November 6, 2018 | Pete Starkey, I-Connect007Estimated reading time: 9 minutes
Francey used the example of a beam-switching Rotman Lens antenna to illustrate typical millimetre-wave PCB structures and discussed the defining features and critical tolerances that had to be satisfied within the PCB manufacturing technology. To summarise, he quoted the words of a microwave engineer: “When the frequency increases, everything has got to shrink. Manufacturing tolerances start to become a problem at about 20-30 GHz. Below that, you can pretty much design anything you want; the production will not fail.

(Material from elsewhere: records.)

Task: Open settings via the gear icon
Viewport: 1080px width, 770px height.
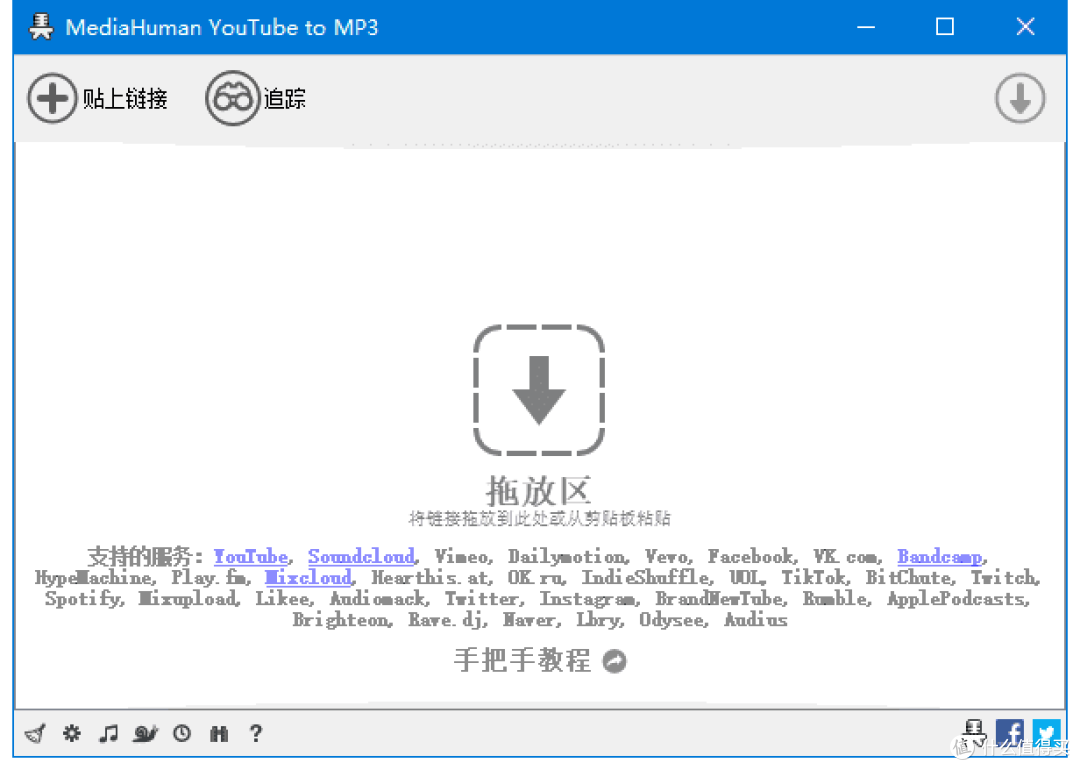Action: pos(71,733)
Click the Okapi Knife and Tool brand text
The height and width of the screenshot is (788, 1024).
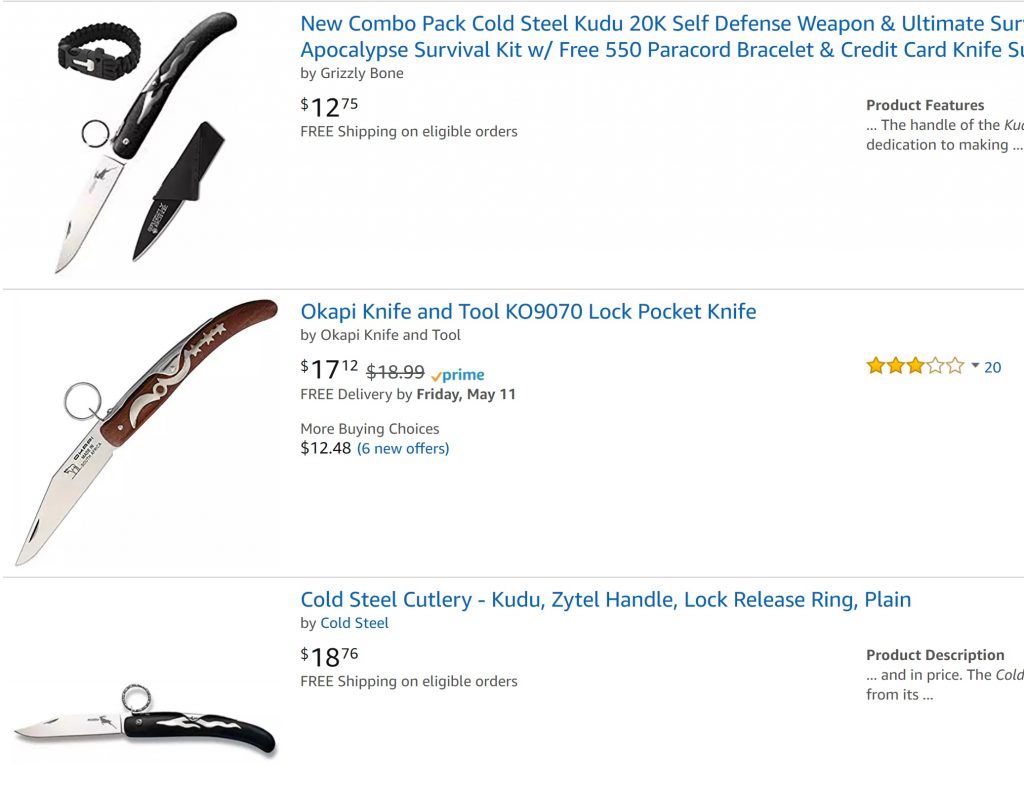pos(391,335)

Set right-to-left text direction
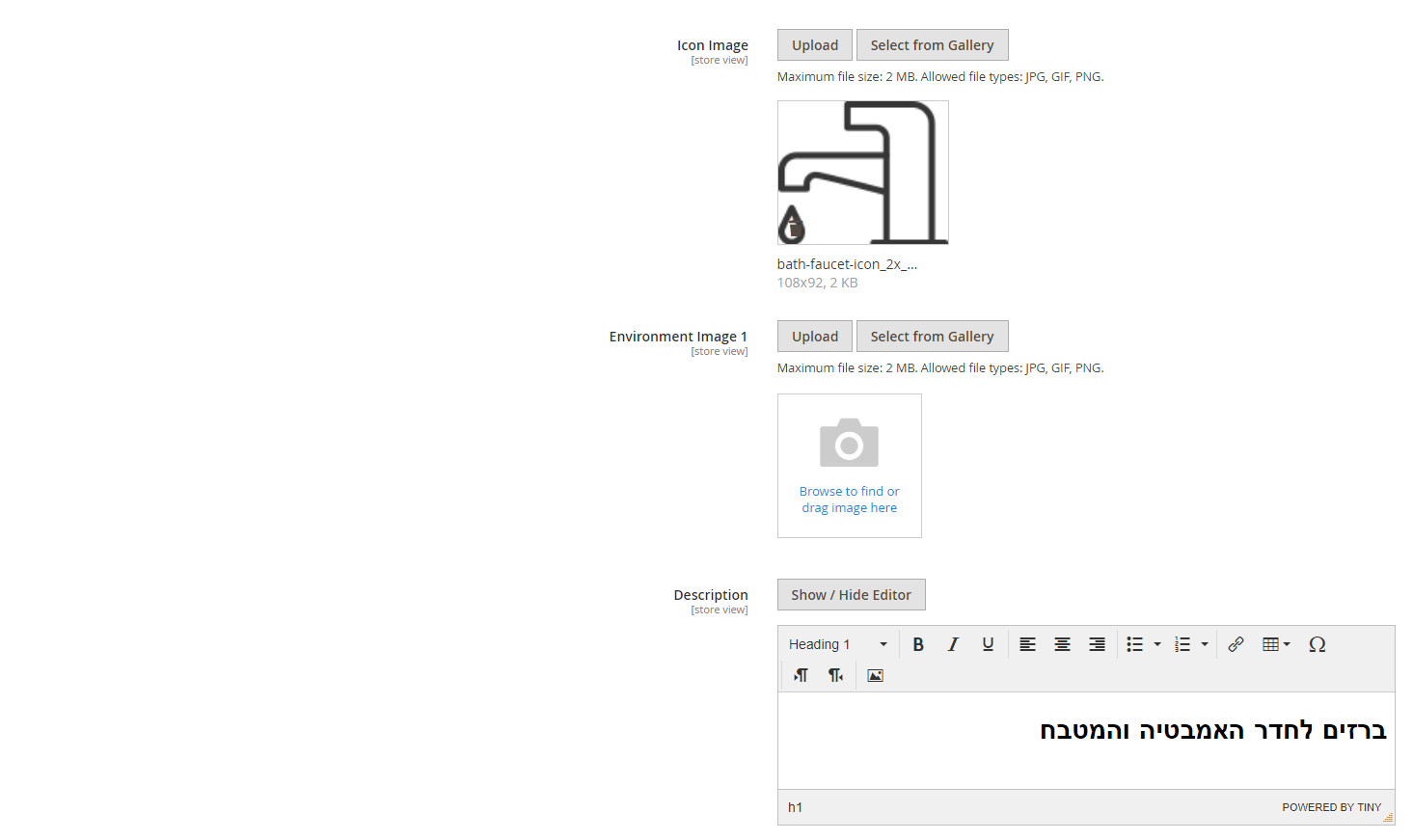click(835, 675)
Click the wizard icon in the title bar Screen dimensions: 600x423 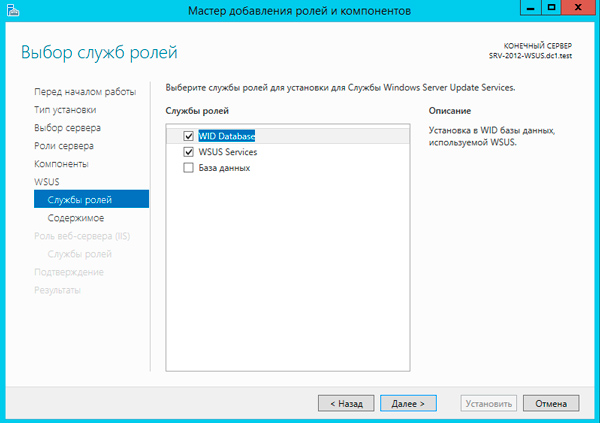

Above that, it is no exaggeration to say that everything is about manufacturing tolerances and producibility. Being a microwave designer is a completely different job at 77 GHz compared to one GHz.”
In his concluding comments, Francey observed that the laminate industry was meeting the needs for system miniaturisation, signal integrity, assembly, and reliability with thinner cores and engineered polymer composites to satisfy dielectric and thermomechanical requirements. Moreover, the PCB industry was reacting to the needs for higher packaging densities, signal integrity, and the use of PCB technology in IC packaging. However, he stressed that the convergence of future needs for circuit miniaturisation, feature tolerances, and feature-to-feature positional could only be achieved with additive technology, which would require a step change in PCB manufacturing capability and know-how.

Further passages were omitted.